Bus Stop chiefly chronicles a raw, rambunctious young cowboy's courtship--which is virtually a kidnaping--of a soiled young Kansas City nightclub singer. Very slowly the clodhopper (Albert Salmi) discovers that an ounce of tenderness is worth a pound of bluster, while the audience simultaneously discovers that it is the bluster of a sexual tenderfoot. And the girl discovers that, though courted as though she were a punching bag, she is for once being thought of as though she were a lady.
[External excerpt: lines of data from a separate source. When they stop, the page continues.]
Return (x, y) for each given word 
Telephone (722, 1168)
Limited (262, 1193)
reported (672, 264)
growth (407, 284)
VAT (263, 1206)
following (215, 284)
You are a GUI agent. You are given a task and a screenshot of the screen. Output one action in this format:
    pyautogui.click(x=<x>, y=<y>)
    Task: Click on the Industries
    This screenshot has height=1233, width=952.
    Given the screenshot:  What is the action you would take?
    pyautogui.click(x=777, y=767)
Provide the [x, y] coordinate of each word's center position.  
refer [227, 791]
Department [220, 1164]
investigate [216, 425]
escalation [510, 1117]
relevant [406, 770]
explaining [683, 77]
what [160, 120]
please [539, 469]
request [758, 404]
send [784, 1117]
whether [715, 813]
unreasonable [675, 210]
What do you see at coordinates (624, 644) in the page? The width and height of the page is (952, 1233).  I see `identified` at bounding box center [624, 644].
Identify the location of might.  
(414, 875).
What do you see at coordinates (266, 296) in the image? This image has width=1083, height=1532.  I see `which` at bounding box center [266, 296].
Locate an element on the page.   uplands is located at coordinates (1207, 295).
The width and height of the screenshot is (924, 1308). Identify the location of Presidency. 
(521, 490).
Along with its taming of an oaf, Bus Stop chronicles the far more offhand and slightly more underhand amour of the proprietress and the bus driver (Elaine Stritch and Patrick McVey), records the spoutings, slitherings and slumbers of a drunken professor (Anthony Ross). There is also the wide-eyed high-school girl who finds the professor wonderful, there is an unrambunctious cowboy with a guitar, and there is a local sheriff who perhaps stands for law and order in the world as well as on Main Street. In a beautifully paced and harmonized production, every part is well played, and Kim Stanley plays the nightclub singer superbly.
There is far more health and humor to Bus Stop than to Playwright Inge's Picnic, but it too treats largely, at bottom, of lonely lives. If Inge's bus is a convenient stage device, it is yet a striking symbol for his whole lost, seeking, itinerant world. The peripheral figure remains the central one in Inge's gallery. But in Bus Stop there are integrated figures also; the shadows are interlaced with sunlight, the naturalistic brooder is absorbed into the humorist. The difference between the two plays is also partly one of production. Where Picnic so stressed theatrical values as to ossify human ones, Bus Stop, under Harold Clurman's understanding direction, seamlessly blends the two. Despite deeper entanglements, Picnic was all surfaced glare; Bus Stop, for all its outward humors, catches an inner glow.